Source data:
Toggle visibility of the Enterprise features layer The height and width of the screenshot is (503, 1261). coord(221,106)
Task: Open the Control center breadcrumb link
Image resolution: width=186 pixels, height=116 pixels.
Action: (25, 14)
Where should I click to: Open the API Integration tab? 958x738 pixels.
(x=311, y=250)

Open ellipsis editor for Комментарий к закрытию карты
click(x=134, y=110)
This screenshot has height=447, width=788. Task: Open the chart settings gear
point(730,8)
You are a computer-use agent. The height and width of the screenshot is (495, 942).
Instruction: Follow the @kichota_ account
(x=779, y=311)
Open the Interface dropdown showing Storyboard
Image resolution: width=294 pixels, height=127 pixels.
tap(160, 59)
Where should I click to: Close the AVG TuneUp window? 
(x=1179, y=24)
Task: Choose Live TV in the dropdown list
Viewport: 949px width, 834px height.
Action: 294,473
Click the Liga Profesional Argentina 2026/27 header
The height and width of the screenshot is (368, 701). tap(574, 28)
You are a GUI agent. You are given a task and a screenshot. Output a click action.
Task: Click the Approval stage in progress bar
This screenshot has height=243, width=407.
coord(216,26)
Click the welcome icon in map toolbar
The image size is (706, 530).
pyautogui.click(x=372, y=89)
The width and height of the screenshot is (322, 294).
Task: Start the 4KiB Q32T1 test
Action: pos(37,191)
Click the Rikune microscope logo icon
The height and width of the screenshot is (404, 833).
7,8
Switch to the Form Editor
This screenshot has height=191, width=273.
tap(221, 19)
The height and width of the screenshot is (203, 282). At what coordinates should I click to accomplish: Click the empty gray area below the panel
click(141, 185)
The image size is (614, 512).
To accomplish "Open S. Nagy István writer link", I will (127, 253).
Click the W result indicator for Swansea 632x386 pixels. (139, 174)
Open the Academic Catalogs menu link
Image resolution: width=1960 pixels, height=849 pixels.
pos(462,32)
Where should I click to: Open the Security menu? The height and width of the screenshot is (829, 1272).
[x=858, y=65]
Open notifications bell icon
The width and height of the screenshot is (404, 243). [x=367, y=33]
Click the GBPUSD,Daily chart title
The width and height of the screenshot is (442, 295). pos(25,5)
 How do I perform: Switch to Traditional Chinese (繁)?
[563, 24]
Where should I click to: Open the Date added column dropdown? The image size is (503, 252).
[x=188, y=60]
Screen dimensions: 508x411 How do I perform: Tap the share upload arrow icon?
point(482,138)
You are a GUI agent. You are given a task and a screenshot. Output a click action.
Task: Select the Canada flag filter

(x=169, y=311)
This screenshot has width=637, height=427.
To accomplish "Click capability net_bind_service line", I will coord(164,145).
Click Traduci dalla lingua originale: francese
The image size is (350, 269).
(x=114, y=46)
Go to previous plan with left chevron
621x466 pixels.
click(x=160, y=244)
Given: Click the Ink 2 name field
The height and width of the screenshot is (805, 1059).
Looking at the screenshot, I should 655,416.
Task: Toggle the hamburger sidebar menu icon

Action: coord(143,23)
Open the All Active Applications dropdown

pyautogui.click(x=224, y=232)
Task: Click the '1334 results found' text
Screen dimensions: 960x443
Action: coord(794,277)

:: REQUIRED ACTION ::
Search the records above for the word "will" and give the number of lines where it occurs, nothing else.

:: EXERCISE SOLUTION ::
2